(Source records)
━━━━━━

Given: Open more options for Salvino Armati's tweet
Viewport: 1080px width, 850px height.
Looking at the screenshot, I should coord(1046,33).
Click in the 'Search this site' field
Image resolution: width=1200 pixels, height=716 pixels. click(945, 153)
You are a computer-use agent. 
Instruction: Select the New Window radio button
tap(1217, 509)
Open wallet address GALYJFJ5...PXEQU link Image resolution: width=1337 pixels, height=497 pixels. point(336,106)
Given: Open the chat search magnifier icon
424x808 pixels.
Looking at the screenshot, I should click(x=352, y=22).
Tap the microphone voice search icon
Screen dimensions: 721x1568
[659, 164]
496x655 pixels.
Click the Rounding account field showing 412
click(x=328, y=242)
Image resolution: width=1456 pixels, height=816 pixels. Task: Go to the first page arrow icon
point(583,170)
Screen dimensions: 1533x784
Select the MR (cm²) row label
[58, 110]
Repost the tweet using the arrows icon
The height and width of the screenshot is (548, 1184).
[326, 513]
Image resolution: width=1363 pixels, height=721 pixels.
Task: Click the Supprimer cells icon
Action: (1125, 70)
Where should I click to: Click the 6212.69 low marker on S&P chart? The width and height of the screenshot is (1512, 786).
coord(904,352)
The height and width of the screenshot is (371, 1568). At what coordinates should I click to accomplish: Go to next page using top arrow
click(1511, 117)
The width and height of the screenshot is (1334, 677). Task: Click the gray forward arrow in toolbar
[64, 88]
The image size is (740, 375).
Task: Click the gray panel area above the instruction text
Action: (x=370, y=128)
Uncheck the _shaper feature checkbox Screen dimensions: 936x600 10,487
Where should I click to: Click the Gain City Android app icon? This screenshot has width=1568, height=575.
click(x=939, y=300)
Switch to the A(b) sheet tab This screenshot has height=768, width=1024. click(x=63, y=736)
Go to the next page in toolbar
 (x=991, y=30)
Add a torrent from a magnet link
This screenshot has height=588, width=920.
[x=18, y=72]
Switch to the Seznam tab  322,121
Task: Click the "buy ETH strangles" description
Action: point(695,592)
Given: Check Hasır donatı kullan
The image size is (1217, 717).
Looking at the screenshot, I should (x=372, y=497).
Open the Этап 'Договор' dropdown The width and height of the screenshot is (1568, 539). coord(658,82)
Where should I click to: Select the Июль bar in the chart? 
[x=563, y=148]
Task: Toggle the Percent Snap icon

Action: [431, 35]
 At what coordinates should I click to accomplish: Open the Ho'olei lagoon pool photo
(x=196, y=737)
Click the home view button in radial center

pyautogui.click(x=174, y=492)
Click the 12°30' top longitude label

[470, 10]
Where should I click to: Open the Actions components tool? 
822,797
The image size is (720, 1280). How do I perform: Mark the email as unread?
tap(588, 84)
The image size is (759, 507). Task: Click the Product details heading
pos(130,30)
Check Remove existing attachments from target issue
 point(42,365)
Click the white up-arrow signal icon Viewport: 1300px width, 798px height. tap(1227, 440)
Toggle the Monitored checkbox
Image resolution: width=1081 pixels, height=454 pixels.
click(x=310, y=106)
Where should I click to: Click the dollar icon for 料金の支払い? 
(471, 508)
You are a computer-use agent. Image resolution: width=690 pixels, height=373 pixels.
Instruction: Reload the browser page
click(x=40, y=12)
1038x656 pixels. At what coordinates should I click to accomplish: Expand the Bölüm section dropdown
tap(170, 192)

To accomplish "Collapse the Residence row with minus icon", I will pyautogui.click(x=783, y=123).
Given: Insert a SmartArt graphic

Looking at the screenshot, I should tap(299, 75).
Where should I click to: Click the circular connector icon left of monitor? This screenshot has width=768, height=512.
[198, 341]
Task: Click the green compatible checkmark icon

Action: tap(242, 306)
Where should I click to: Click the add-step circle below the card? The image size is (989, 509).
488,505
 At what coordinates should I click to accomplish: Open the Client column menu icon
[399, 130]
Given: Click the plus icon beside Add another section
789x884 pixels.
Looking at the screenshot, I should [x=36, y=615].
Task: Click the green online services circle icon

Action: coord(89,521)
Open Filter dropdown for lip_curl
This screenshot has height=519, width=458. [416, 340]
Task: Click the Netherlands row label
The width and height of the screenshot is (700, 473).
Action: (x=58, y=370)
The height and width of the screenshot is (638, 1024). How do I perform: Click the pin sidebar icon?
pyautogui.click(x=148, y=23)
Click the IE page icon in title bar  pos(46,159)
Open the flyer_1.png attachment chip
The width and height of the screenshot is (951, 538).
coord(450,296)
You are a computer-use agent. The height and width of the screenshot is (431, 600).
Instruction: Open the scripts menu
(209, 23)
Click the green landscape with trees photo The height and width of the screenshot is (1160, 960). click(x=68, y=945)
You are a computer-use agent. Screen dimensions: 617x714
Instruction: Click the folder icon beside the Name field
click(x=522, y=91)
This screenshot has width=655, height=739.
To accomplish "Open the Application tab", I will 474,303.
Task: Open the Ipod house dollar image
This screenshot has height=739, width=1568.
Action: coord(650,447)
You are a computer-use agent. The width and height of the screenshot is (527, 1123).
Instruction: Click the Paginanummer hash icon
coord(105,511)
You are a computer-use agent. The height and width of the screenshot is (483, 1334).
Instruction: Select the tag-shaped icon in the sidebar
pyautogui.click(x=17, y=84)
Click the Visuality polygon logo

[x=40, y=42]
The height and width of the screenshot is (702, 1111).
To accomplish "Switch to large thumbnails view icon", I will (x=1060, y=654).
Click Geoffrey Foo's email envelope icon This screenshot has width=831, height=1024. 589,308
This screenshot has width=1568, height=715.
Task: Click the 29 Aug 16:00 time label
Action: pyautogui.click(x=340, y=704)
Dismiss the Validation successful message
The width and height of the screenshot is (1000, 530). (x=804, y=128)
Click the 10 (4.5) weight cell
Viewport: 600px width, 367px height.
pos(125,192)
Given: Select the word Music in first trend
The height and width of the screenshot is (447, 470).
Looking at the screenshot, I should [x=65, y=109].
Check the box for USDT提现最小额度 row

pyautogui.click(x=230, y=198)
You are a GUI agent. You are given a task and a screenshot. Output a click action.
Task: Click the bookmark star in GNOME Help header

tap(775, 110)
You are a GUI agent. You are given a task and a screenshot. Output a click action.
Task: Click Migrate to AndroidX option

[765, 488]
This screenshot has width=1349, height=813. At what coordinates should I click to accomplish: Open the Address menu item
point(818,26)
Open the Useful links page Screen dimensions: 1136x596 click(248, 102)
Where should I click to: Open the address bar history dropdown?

━━━━━━

## Prompt
In your answer, print every entry exactly as it appears.

## Task response
Given: Open more options for Salvino Armati's tweet
Viewport: 1080px width, 850px height.
Looking at the screenshot, I should coord(1046,33).
Click in the 'Search this site' field
Image resolution: width=1200 pixels, height=716 pixels. click(945, 153)
You are a computer-use agent. 
Instruction: Select the New Window radio button
tap(1217, 509)
Open wallet address GALYJFJ5...PXEQU link Image resolution: width=1337 pixels, height=497 pixels. point(336,106)
Given: Open the chat search magnifier icon
424x808 pixels.
Looking at the screenshot, I should click(x=352, y=22).
Tap the microphone voice search icon
Screen dimensions: 721x1568
[659, 164]
496x655 pixels.
Click the Rounding account field showing 412
click(x=328, y=242)
Image resolution: width=1456 pixels, height=816 pixels. Task: Go to the first page arrow icon
point(583,170)
Screen dimensions: 1533x784
Select the MR (cm²) row label
[58, 110]
Repost the tweet using the arrows icon
The height and width of the screenshot is (548, 1184).
[326, 513]
Image resolution: width=1363 pixels, height=721 pixels.
Task: Click the Supprimer cells icon
Action: (1125, 70)
Where should I click to: Click the 6212.69 low marker on S&P chart? The width and height of the screenshot is (1512, 786).
coord(904,352)
The height and width of the screenshot is (371, 1568). At what coordinates should I click to accomplish: Go to next page using top arrow
click(1511, 117)
The width and height of the screenshot is (1334, 677). Task: Click the gray forward arrow in toolbar
[64, 88]
The image size is (740, 375).
Task: Click the gray panel area above the instruction text
Action: (x=370, y=128)
Uncheck the _shaper feature checkbox Screen dimensions: 936x600 10,487
Where should I click to: Click the Gain City Android app icon? This screenshot has width=1568, height=575.
click(x=939, y=300)
Switch to the A(b) sheet tab This screenshot has height=768, width=1024. click(x=63, y=736)
Go to the next page in toolbar
 (x=991, y=30)
Add a torrent from a magnet link
This screenshot has height=588, width=920.
[x=18, y=72]
Switch to the Seznam tab  322,121
Task: Click the "buy ETH strangles" description
Action: point(695,592)
Given: Check Hasır donatı kullan
The image size is (1217, 717).
Looking at the screenshot, I should (x=372, y=497).
Open the Этап 'Договор' dropdown The width and height of the screenshot is (1568, 539). coord(658,82)
Where should I click to: Select the Июль bar in the chart? 
[x=563, y=148]
Task: Toggle the Percent Snap icon

Action: [431, 35]
 At what coordinates should I click to accomplish: Open the Ho'olei lagoon pool photo
(x=196, y=737)
Click the home view button in radial center

pyautogui.click(x=174, y=492)
Click the 12°30' top longitude label

[470, 10]
Where should I click to: Open the Actions components tool? 
822,797
The image size is (720, 1280). How do I perform: Mark the email as unread?
tap(588, 84)
The image size is (759, 507). Task: Click the Product details heading
pos(130,30)
Check Remove existing attachments from target issue
 point(42,365)
Click the white up-arrow signal icon Viewport: 1300px width, 798px height. tap(1227, 440)
Toggle the Monitored checkbox
Image resolution: width=1081 pixels, height=454 pixels.
click(x=310, y=106)
Where should I click to: Click the dollar icon for 料金の支払い? 
(471, 508)
You are a computer-use agent. Image resolution: width=690 pixels, height=373 pixels.
Instruction: Reload the browser page
click(x=40, y=12)
1038x656 pixels. At what coordinates should I click to accomplish: Expand the Bölüm section dropdown
tap(170, 192)

To accomplish "Collapse the Residence row with minus icon", I will pyautogui.click(x=783, y=123).
Given: Insert a SmartArt graphic

Looking at the screenshot, I should tap(299, 75).
Where should I click to: Click the circular connector icon left of monitor? This screenshot has width=768, height=512.
[198, 341]
Task: Click the green compatible checkmark icon

Action: tap(242, 306)
Where should I click to: Click the add-step circle below the card? The image size is (989, 509).
488,505
 At what coordinates should I click to accomplish: Open the Client column menu icon
[399, 130]
Given: Click the plus icon beside Add another section
789x884 pixels.
Looking at the screenshot, I should [x=36, y=615].
Task: Click the green online services circle icon

Action: coord(89,521)
Open Filter dropdown for lip_curl
This screenshot has height=519, width=458. [416, 340]
Task: Click the Netherlands row label
The width and height of the screenshot is (700, 473).
Action: (x=58, y=370)
The height and width of the screenshot is (638, 1024). How do I perform: Click the pin sidebar icon?
pyautogui.click(x=148, y=23)
Click the IE page icon in title bar  pos(46,159)
Open the flyer_1.png attachment chip
The width and height of the screenshot is (951, 538).
coord(450,296)
You are a computer-use agent. The height and width of the screenshot is (431, 600).
Instruction: Open the scripts menu
(209, 23)
Click the green landscape with trees photo The height and width of the screenshot is (1160, 960). click(x=68, y=945)
You are a computer-use agent. Screen dimensions: 617x714
Instruction: Click the folder icon beside the Name field
click(x=522, y=91)
This screenshot has width=655, height=739.
To accomplish "Open the Application tab", I will 474,303.
Task: Open the Ipod house dollar image
This screenshot has height=739, width=1568.
Action: coord(650,447)
You are a computer-use agent. The width and height of the screenshot is (527, 1123).
Instruction: Click the Paginanummer hash icon
coord(105,511)
You are a computer-use agent. The height and width of the screenshot is (483, 1334).
Instruction: Select the tag-shaped icon in the sidebar
pyautogui.click(x=17, y=84)
Click the Visuality polygon logo

[x=40, y=42]
The height and width of the screenshot is (702, 1111).
To accomplish "Switch to large thumbnails view icon", I will (x=1060, y=654).
Click Geoffrey Foo's email envelope icon This screenshot has width=831, height=1024. 589,308
This screenshot has width=1568, height=715.
Task: Click the 29 Aug 16:00 time label
Action: pyautogui.click(x=340, y=704)
Dismiss the Validation successful message
The width and height of the screenshot is (1000, 530). (x=804, y=128)
Click the 10 (4.5) weight cell
Viewport: 600px width, 367px height.
pos(125,192)
Given: Select the word Music in first trend
The height and width of the screenshot is (447, 470).
Looking at the screenshot, I should [x=65, y=109].
Check the box for USDT提现最小额度 row

pyautogui.click(x=230, y=198)
You are a GUI agent. You are given a task and a screenshot. Output a click action.
Task: Click the bookmark star in GNOME Help header

tap(775, 110)
You are a GUI agent. You are given a task and a screenshot. Output a click action.
Task: Click Migrate to AndroidX option

[765, 488]
This screenshot has width=1349, height=813. At what coordinates should I click to accomplish: Open the Address menu item
point(818,26)
Open the Useful links page Screen dimensions: 1136x596 click(248, 102)
Where should I click to: Open the address bar history dropdown?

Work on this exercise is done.